Manesh, par Stefan Platteau

10 avril 2015 par Sylfraor

Couverture par Melchior Ascaride

Couverture par Melchior Ascaride

Rencontre des Imaginales 2014, je reviens avec « quelques volumes » dont un joli, mais imposant Manesh. Lecture à la fin de l’année, voici le temps de sa chronique.

Avant de parler du contenu, quelques mots sur l’objet lui-même, parce que les Moutons Électriques font de jolis efforts avec leurs livres de cette collection. Si je ne suis pas pour les jaquettes en papier glacé, le reste de l’objet est bien réussi, avec des cahiers qui ne sont pas massicotés, mais bien entiers, un contrefil, un dos qui n’a pas peur d’être ouvert malgré l’embonpoint de ce premier volume. Bref, un vrai livre dans un monde où l’on fait de plus en plus de l’impression au format ramette de papier, ça me fait plaisir.

Ceci dit, je ne vais pas faire une chronique juste pour ça, alors qu’il y a beaucoup d’autres choses à dire de Manesh. Commençons par dire du mal de son auteur et de « les sentiers des astres I ». En effet, le 1 présent dans le titre sera très sensible après de nombreuses heures de lectures puisqu’il sera alors évident que nous n’aurons pas de dénouement. Comme le livre est excellent, il n’y a pas de doute sur l’achat de la suite… Ce genre de procédé honteux est complètement maîtrisé par Stefan, avec un crescendo dans le rythme qui culmine exactement là où le livre se termine.

Ce point étant dit, le livre est un récit de pure fantaisie, dans un univers original, aux panthéon et bestiaire différents de ce que l’on peut croiser ailleurs (et sans dragon donc…). Nous avons un grand géant flamboyant, une troupe mystérieuse de porcs menés par un dangereux porcher, et deux peuples ancestraux qui laissent des traces bien visibles sur le monde actuel, les lunaires et les solaires. Certains représentants de ces peuples arpentent encore les rives peu explorées.

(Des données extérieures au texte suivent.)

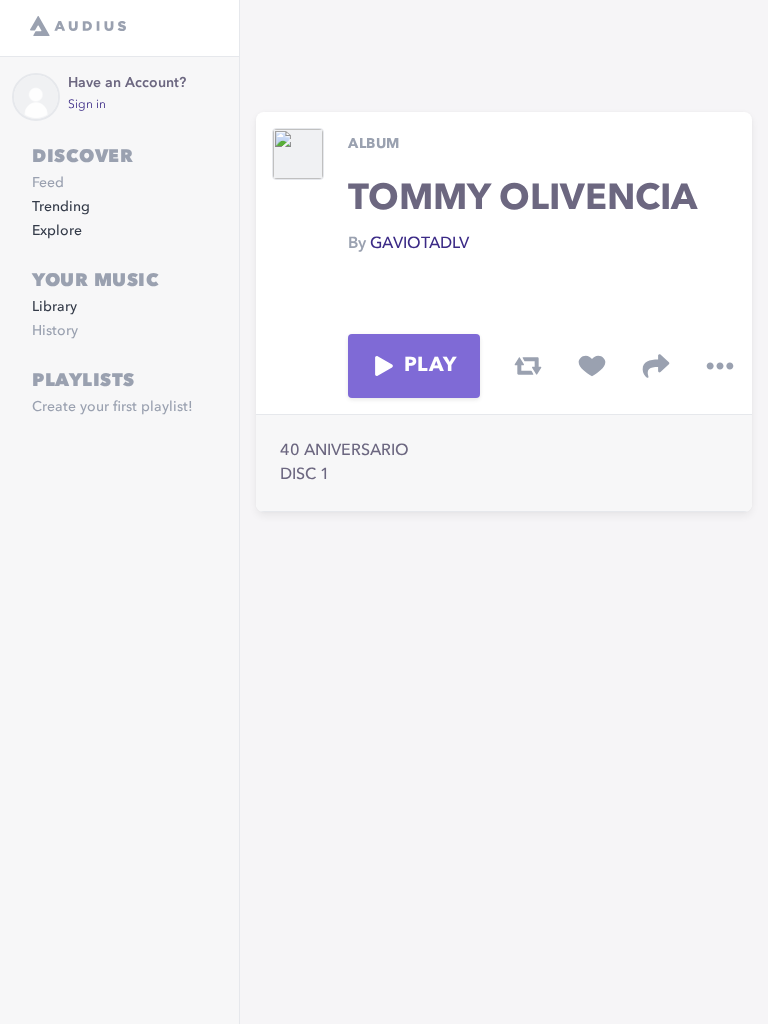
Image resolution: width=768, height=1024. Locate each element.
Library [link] (54, 307)
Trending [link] (61, 207)
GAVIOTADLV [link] (419, 244)
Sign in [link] (87, 105)
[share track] (656, 366)
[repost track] (528, 366)
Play (430, 366)
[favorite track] (592, 366)
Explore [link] (57, 231)
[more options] (720, 366)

C’est sur le cours d’un fleuve que démarre la narration, avec un équipage aventureux sur deux gabarres, partant vers le nord chercher on ne sait quoi dans l’intérêt d’une faction soutenant une famille déchue du pouvoir royal. Un barde présent sur le bateau tient un journal de ce voyage et c’est sa plume qui nous parvient. Le premier élément notable est le repêchage d’un blessé à la dérive. Ce blessé, Manesh, est au centre d’un second fil.
Le texte va alterner entre « Le dit de Fintan Calathynn » et « Le Récit du bâtard », suivant que nous suivons les gabarres ou que Manesh raconte, mais pas trop rapidement, son chemin jusqu’à cette branche dérivante qui a été repêchée.

Si le rythme est un peu lent au démarrage, le voyage est magnifié par les mots, car l’écriture est belle, tant par la tournure que par le monde décrit. On acquiert l’âme d’un voyageur en restant dans son canapé à lire ce texte et l’on se dit qu’un barde, ça tourne joliment ses mots. Une étape en particulier, sur une île avec des ruines, nous plonge dans un lieu et un moment qui nous sortent complètement de ce triste 21e siècle.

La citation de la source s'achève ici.